# What is this??



## 18902 (Oct 10, 2005)

I have been having some strange things happen lately and hopefully someone here can help. I have had this a couple of weeks now, it just came back from before. I have this feeling in my lower chest that seems to rise to my throat. I can feel a "lump" when I swallow. It comes and goes away. In the morning when I wake up, I feel great. I have had my cardio system checked previously and everything was fine. I notice my rib cage is sore on both sides and underneath my breastbone. If I eat a big meal, I feel awful. I do have gas both ends. I notice this more when I am sitting rather than standing or even laying down. It does not bother me when I excercise at all. It seems to move sometimes from the left to right side of my chest.Is this gerd and what can help??


----------



## Kathleen M. (Nov 16, 1999)

Is there any heartburn/burning sensation with this?

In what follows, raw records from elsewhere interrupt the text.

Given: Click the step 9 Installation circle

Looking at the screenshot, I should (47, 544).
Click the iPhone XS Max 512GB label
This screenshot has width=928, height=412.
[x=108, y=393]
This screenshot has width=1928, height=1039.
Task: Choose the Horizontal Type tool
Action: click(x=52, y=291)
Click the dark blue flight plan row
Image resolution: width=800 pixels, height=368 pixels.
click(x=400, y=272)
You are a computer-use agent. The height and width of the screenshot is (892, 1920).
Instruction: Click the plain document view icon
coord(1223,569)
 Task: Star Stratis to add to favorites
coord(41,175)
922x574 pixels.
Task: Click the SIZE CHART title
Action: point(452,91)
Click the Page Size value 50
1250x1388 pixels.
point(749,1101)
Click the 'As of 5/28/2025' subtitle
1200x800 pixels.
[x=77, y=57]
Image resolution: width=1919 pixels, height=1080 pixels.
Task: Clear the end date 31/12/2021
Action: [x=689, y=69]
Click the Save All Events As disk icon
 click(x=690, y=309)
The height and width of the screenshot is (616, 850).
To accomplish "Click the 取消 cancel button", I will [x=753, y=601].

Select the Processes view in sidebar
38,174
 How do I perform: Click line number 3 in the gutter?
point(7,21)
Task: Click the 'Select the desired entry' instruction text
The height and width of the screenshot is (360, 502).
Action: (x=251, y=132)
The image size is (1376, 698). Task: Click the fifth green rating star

Usually GERD is back up of acid from stomach into the esophagus, and it doesn't sound quite like it matches you.A couple of things to look at that might match some of the symptoms more (and in any case run this past the doctor)Globus sensation, a feeling of having a lump in the throathttp://www.merck.com/mrkshared/mmanual/sec...apter21/21e.jspCostochondritis, could be the rib pain (I have had this, and it felt kinda like you describe)http://www.emedicinehealth.com/articles/5058-1.aspK.


----------



## 18902 (Oct 10, 2005)

I sometimes get the acid in the back of my throat (kinda like throwing up a bit) and also feel much better when I burp.


----------



## 18902 (Oct 10, 2005)

CostochondritisThis sounds like exactly what I have. (probably with a little gas mixed in). As i said, I can run on my treadmill or pedal my bike and feel fine. If I push my ribs, I can really feel it. Got worse after havign a cold for a couple days and almost coughing my head off.


----------



## 16538 (Nov 20, 2005)

Sounds like Costochondritis/gastritis.I have had these attacks before, feels like somebody is punching your sides, sore chest, upset stomach after eating to much or sometimes just a sour stomach. We develope excess gas which can make us sick at times. Exercising most definitely helps, I agree. Costo and Gastritis don't have anything to do with each other, but everytime I get Gastritis, I get Costo along with it.


----------